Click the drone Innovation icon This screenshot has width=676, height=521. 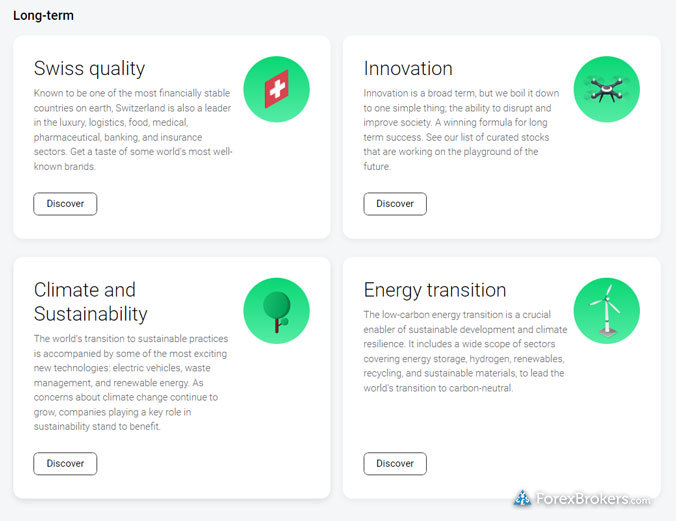(x=607, y=89)
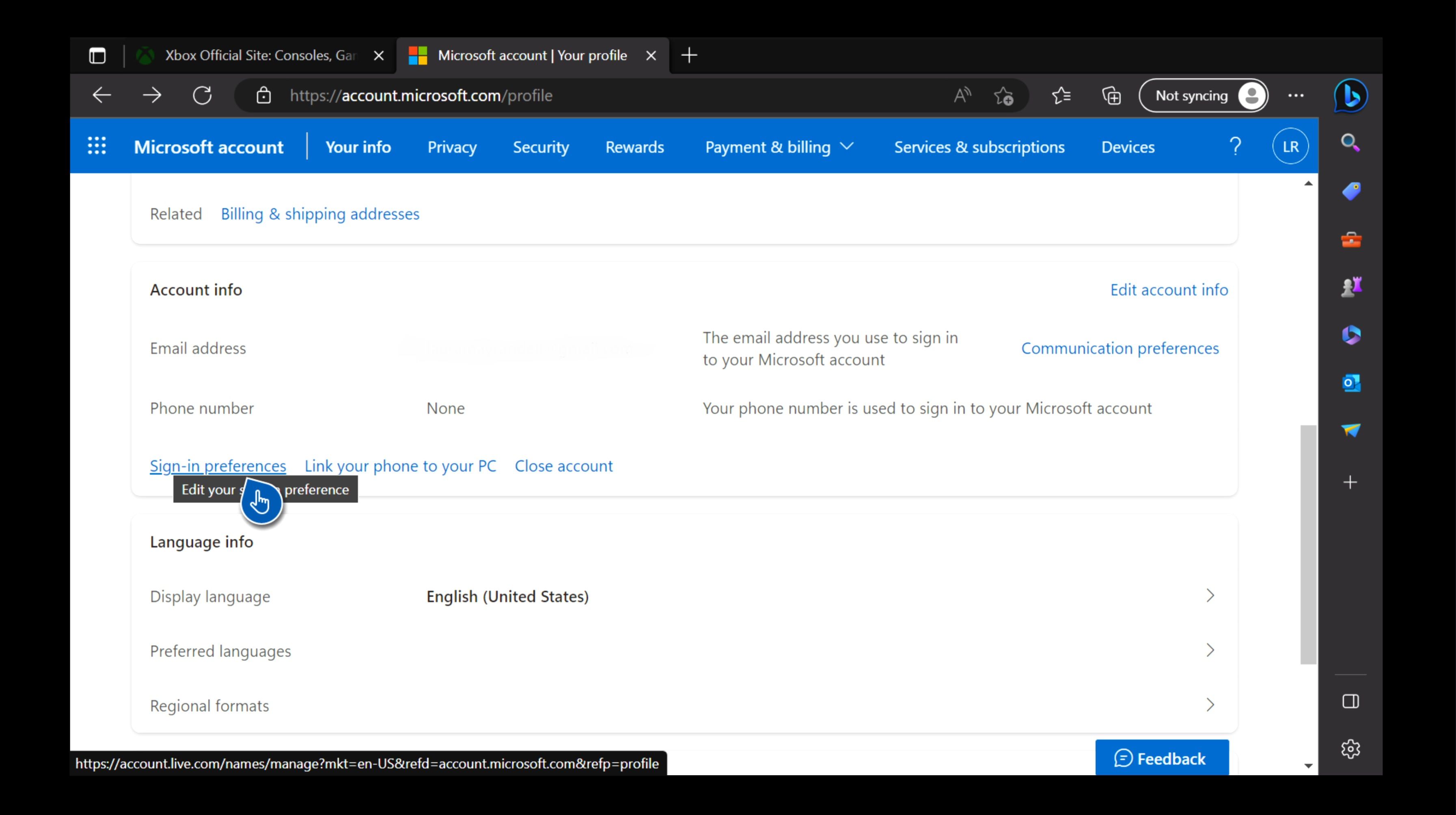Toggle split screen mode in the sidebar

pos(1351,701)
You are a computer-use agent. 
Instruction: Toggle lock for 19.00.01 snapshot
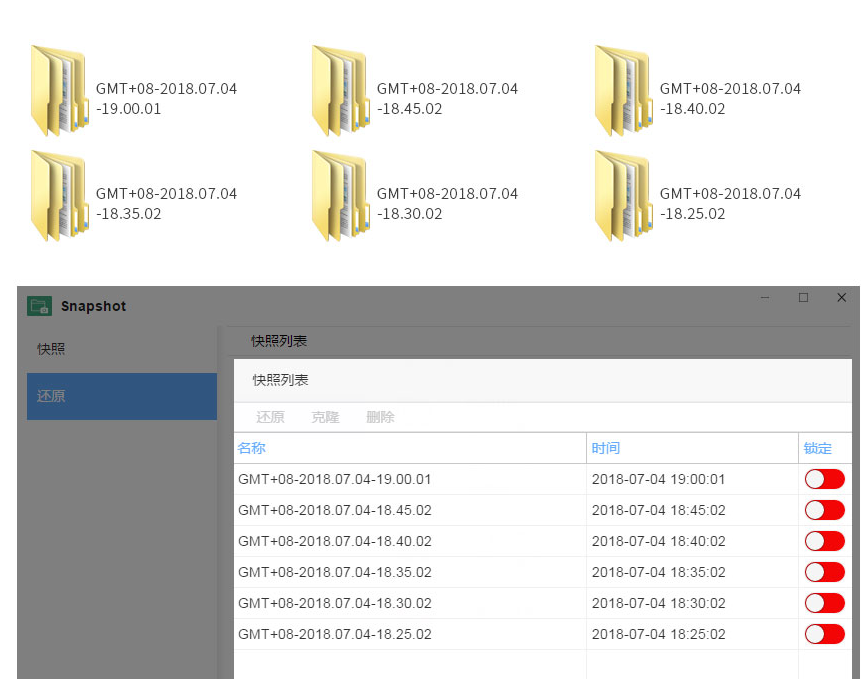coord(824,479)
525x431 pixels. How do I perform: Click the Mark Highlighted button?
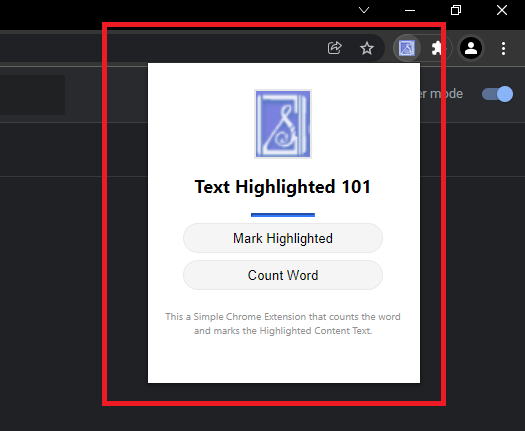click(283, 238)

> _Given problem_
Retype everything from the line containing "525x431 pixels. How" down to the end of the records above, leaving out the pictures.

> _Complete response_
525x431 pixels. How do I perform: Click the Mark Highlighted button?
click(283, 238)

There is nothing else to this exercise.